In the 1980s British comedy Yes, Minister, the hapless minister learns from his smooth-talking civil-service mandarin that poor countries used to be called “underdeveloped,” but this was deemed offensive; then “developing,” but that was patronizing. Now they were Less Developed Countries, or LDCs. And as soon as this started causing offense, they would be renamed Human Resource-Rich Countries, or HRRCs.
The joke, of course, was that the words might change, but the mindset did not. The world was forever divided into rich and poor, mature and immature, civilized and savage.
That’s why the World Bank’s decision this week to ban the term “developing countries” from its World Development Indicators is so important. It’s not replacing it with a new, less patronizing name, but abolishing the “developed/developing” distinction altogether.
As Quartz’s Tim Fernholz explains, this is in part because the distinction is just no longer statistically useful. Over time, “developing” countries have, in fact, developed. On key health indicators like infant mortality, the world is a lot more homogeneous than it was. In income terms, some “developing” countries are closer to the West than to their erstwhile peers.

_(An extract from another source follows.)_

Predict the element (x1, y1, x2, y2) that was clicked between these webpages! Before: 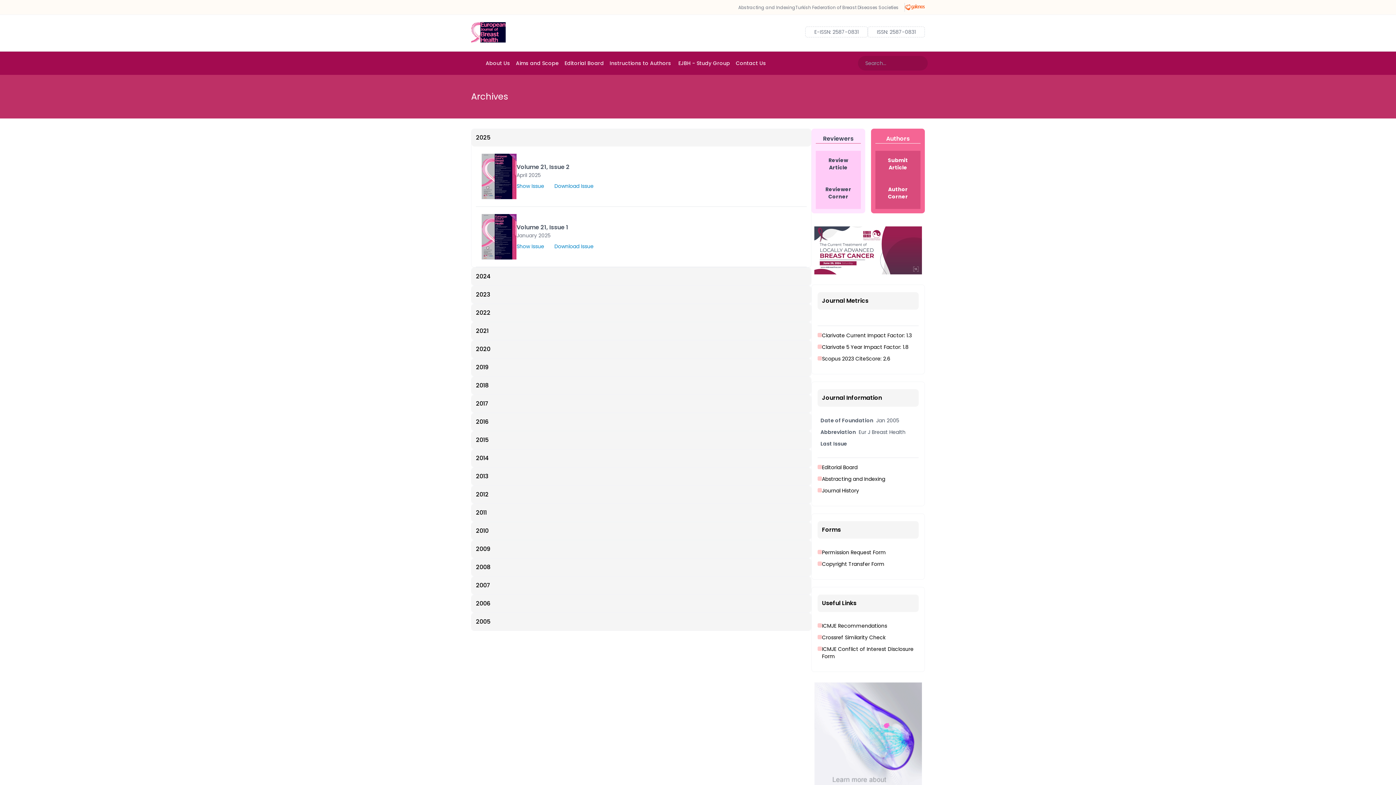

There are still gigantic gaps in both wealth and wellbeing, but increasingly, it is the gaps not just between countries but also within them that statisticians, and policy-makers, should attend to.
Broad groupings of countries are useful. But they can become crutches for simplistic thinking, and have a habit of lingering long after they become outdated. (Remember the BRICs?) In abolishing “developed/developing” from its data sets, the World Bank is signaling that it’s time to let go of a widely-held but greatly antiquated view of the world. Perhaps other agencies that still retain such distinctions should follow its lead.